GOAL — Retype, character for character, the part of the items that opens with the line containing "Given: Click the 'Url' column header" and closes with the final line of the items.

PROVIDED DATA —
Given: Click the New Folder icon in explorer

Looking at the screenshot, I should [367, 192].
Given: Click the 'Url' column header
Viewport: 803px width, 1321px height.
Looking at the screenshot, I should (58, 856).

TASK SOLUTION —
Given: Click the 'Url' column header
Viewport: 803px width, 1321px height.
Looking at the screenshot, I should (58, 856).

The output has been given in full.